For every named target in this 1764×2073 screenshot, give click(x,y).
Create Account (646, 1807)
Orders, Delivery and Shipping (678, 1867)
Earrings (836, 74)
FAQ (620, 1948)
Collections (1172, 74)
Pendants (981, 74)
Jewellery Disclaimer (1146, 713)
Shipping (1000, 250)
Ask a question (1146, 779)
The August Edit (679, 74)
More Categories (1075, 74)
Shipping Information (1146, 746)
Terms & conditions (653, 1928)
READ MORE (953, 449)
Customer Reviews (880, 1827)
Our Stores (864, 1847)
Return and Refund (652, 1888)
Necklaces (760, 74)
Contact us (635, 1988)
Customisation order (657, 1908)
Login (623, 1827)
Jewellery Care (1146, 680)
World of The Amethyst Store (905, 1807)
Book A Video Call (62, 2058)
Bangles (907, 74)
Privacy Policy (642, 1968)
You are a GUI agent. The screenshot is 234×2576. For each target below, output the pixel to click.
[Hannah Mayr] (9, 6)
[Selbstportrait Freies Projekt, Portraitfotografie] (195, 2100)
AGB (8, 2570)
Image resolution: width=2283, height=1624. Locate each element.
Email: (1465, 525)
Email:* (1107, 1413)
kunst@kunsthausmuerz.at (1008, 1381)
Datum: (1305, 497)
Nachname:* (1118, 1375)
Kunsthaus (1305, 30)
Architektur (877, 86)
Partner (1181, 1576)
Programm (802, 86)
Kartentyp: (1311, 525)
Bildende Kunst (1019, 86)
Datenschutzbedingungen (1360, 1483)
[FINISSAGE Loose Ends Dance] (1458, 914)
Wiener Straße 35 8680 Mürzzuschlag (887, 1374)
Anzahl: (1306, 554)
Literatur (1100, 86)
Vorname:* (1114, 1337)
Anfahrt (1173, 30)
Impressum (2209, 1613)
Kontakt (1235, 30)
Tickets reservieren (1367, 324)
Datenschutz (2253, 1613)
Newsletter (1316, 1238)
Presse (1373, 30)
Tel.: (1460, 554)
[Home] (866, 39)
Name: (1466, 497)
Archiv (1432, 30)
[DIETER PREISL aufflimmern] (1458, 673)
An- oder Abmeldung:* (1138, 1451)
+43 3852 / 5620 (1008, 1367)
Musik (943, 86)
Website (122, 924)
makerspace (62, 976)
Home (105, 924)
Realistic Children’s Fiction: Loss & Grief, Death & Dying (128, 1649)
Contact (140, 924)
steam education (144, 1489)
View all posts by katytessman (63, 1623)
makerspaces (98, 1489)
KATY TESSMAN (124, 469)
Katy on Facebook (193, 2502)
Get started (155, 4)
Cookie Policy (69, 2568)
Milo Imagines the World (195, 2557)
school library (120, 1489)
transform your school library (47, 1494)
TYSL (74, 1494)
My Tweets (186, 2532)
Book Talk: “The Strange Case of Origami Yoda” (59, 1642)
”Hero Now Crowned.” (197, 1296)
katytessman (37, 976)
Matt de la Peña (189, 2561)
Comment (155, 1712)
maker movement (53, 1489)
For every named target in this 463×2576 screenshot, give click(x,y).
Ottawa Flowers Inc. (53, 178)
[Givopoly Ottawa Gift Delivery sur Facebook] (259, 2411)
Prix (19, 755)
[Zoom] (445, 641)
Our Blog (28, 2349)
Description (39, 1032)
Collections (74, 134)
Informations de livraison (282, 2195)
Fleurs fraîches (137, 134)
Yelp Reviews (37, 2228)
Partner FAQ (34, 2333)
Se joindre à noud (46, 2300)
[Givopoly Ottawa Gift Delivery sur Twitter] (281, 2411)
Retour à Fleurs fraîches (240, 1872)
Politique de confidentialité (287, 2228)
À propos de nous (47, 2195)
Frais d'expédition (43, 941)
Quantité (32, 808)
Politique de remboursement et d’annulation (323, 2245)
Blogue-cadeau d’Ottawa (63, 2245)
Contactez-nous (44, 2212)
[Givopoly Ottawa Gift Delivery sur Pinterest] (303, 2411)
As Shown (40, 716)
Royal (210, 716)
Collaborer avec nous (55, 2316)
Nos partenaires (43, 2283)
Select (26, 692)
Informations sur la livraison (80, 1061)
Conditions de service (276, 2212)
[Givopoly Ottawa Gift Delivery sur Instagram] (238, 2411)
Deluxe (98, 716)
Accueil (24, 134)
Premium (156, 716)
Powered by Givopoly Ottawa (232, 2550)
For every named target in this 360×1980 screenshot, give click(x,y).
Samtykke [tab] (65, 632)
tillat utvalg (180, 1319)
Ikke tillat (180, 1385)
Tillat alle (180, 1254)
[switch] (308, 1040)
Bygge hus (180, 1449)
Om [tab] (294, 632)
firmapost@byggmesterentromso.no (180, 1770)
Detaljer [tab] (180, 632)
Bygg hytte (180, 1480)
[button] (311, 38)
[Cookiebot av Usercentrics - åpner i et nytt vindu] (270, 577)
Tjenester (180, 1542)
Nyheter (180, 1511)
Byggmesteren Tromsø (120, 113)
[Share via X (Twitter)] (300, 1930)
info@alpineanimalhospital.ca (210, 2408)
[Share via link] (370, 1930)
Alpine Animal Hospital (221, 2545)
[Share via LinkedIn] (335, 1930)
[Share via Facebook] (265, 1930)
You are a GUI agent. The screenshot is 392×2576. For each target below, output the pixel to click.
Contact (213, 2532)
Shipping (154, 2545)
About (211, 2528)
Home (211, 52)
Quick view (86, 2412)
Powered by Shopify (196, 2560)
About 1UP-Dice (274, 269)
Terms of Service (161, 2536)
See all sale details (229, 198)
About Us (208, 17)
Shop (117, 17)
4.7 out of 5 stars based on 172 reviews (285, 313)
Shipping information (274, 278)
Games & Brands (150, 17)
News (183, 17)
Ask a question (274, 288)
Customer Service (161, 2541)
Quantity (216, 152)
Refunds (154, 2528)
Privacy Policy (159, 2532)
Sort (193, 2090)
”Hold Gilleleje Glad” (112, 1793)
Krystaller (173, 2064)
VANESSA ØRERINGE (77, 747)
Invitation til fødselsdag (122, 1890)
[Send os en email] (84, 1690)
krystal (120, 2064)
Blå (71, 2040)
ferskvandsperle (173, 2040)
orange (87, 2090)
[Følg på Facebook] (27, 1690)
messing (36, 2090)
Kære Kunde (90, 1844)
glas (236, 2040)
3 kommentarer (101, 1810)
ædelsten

▶ **Your instructions**: Your answer must be an exact transcription of all the data above.

▶ **Output below**:
For every named target in this 1764×2073 screenshot, give click(x,y).
Create Account (646, 1807)
Orders, Delivery and Shipping (678, 1867)
Earrings (836, 74)
FAQ (620, 1948)
Collections (1172, 74)
Pendants (981, 74)
Jewellery Disclaimer (1146, 713)
Shipping (1000, 250)
Ask a question (1146, 779)
The August Edit (679, 74)
More Categories (1075, 74)
Shipping Information (1146, 746)
Terms & conditions (653, 1928)
READ MORE (953, 449)
Customer Reviews (880, 1827)
Our Stores (864, 1847)
Return and Refund (652, 1888)
Necklaces (760, 74)
Contact us (635, 1988)
Customisation order (657, 1908)
Login (623, 1827)
Jewellery Care (1146, 680)
World of The Amethyst Store (905, 1807)
Book A Video Call (62, 2058)
Bangles (907, 74)
Privacy Policy (642, 1968)
You are a GUI agent. The screenshot is 234×2576. For each target below, output the pixel to click.
[Hannah Mayr] (9, 6)
[Selbstportrait Freies Projekt, Portraitfotografie] (195, 2100)
AGB (8, 2570)
Image resolution: width=2283, height=1624. Locate each element.
Email: (1465, 525)
Email:* (1107, 1413)
kunst@kunsthausmuerz.at (1008, 1381)
Datum: (1305, 497)
Nachname:* (1118, 1375)
Kunsthaus (1305, 30)
Architektur (877, 86)
Partner (1181, 1576)
Programm (802, 86)
Kartentyp: (1311, 525)
Bildende Kunst (1019, 86)
Datenschutzbedingungen (1360, 1483)
[FINISSAGE Loose Ends Dance] (1458, 914)
Wiener Straße 35 8680 Mürzzuschlag (887, 1374)
Anzahl: (1306, 554)
Literatur (1100, 86)
Vorname:* (1114, 1337)
Anfahrt (1173, 30)
Impressum (2209, 1613)
Kontakt (1235, 30)
Tickets reservieren (1367, 324)
Datenschutz (2253, 1613)
Newsletter (1316, 1238)
Presse (1373, 30)
Tel.: (1460, 554)
[Home] (866, 39)
Name: (1466, 497)
Archiv (1432, 30)
[DIETER PREISL aufflimmern] (1458, 673)
An- oder Abmeldung:* (1138, 1451)
+43 3852 / 5620 (1008, 1367)
Musik (943, 86)
Website (122, 924)
makerspace (62, 976)
Home (105, 924)
Realistic Children’s Fiction: Loss & Grief, Death & Dying (128, 1649)
Contact (140, 924)
steam education (144, 1489)
View all posts by katytessman (63, 1623)
makerspaces (98, 1489)
KATY TESSMAN (124, 469)
Katy on Facebook (193, 2502)
Get started (155, 4)
Cookie Policy (69, 2568)
Milo Imagines the World (195, 2557)
school library (120, 1489)
transform your school library (47, 1494)
TYSL (74, 1494)
My Tweets (186, 2532)
Book Talk: “The Strange Case of Origami Yoda” (59, 1642)
”Hero Now Crowned.” (197, 1296)
katytessman (37, 976)
Matt de la Peña (189, 2561)
Comment (155, 1712)
maker movement (53, 1489)
For every named target in this 463×2576 screenshot, give click(x,y).
Ottawa Flowers Inc. (53, 178)
[Givopoly Ottawa Gift Delivery sur Facebook] (259, 2411)
Prix (19, 755)
[Zoom] (445, 641)
Our Blog (28, 2349)
Description (39, 1032)
Collections (74, 134)
Informations de livraison (282, 2195)
Fleurs fraîches (137, 134)
Yelp Reviews (37, 2228)
Partner FAQ (34, 2333)
Se joindre à noud (46, 2300)
[Givopoly Ottawa Gift Delivery sur Twitter] (281, 2411)
Retour à Fleurs fraîches (240, 1872)
Politique de confidentialité (287, 2228)
À propos de nous (47, 2195)
Frais d'expédition (43, 941)
Quantité (32, 808)
Politique de remboursement et d’annulation (323, 2245)
Blogue-cadeau d’Ottawa (63, 2245)
Contactez-nous (44, 2212)
[Givopoly Ottawa Gift Delivery sur Pinterest] (303, 2411)
As Shown (40, 716)
Royal (210, 716)
Collaborer avec nous (55, 2316)
Nos partenaires (43, 2283)
Select (26, 692)
Informations sur la livraison (80, 1061)
Conditions de service (276, 2212)
[Givopoly Ottawa Gift Delivery sur Instagram] (238, 2411)
Deluxe (98, 716)
Accueil (24, 134)
Premium (156, 716)
Powered by Givopoly Ottawa (232, 2550)
For every named target in this 360×1980 screenshot, give click(x,y).
Samtykke [tab] (65, 632)
tillat utvalg (180, 1319)
Ikke tillat (180, 1385)
Tillat alle (180, 1254)
[switch] (308, 1040)
Bygge hus (180, 1449)
Om [tab] (294, 632)
firmapost@byggmesterentromso.no (180, 1770)
Detaljer [tab] (180, 632)
Bygg hytte (180, 1480)
[button] (311, 38)
[Cookiebot av Usercentrics - åpner i et nytt vindu] (270, 577)
Tjenester (180, 1542)
Nyheter (180, 1511)
Byggmesteren Tromsø (120, 113)
[Share via X (Twitter)] (300, 1930)
info@alpineanimalhospital.ca (210, 2408)
[Share via link] (370, 1930)
Alpine Animal Hospital (221, 2545)
[Share via LinkedIn] (335, 1930)
[Share via Facebook] (265, 1930)
You are a GUI agent. The screenshot is 392×2576. For each target below, output the pixel to click.
Contact (213, 2532)
Shipping (154, 2545)
About (211, 2528)
Home (211, 52)
Quick view (86, 2412)
Powered by Shopify (196, 2560)
About 1UP-Dice (274, 269)
Terms of Service (161, 2536)
See all sale details (229, 198)
About Us (208, 17)
Shop (117, 17)
4.7 out of 5 stars based on 172 reviews (285, 313)
Shipping information (274, 278)
Games & Brands (150, 17)
News (183, 17)
Ask a question (274, 288)
Customer Service (161, 2541)
Quantity (216, 152)
Refunds (154, 2528)
Privacy Policy (159, 2532)
Sort (193, 2090)
”Hold Gilleleje Glad” (112, 1793)
Krystaller (173, 2064)
VANESSA ØRERINGE (77, 747)
Invitation til fødselsdag (122, 1890)
[Send os en email] (84, 1690)
krystal (120, 2064)
Blå (71, 2040)
ferskvandsperle (173, 2040)
orange (87, 2090)
[Følg på Facebook] (27, 1690)
messing (36, 2090)
Kære Kunde (90, 1844)
glas (236, 2040)
3 kommentarer (101, 1810)
ædelsten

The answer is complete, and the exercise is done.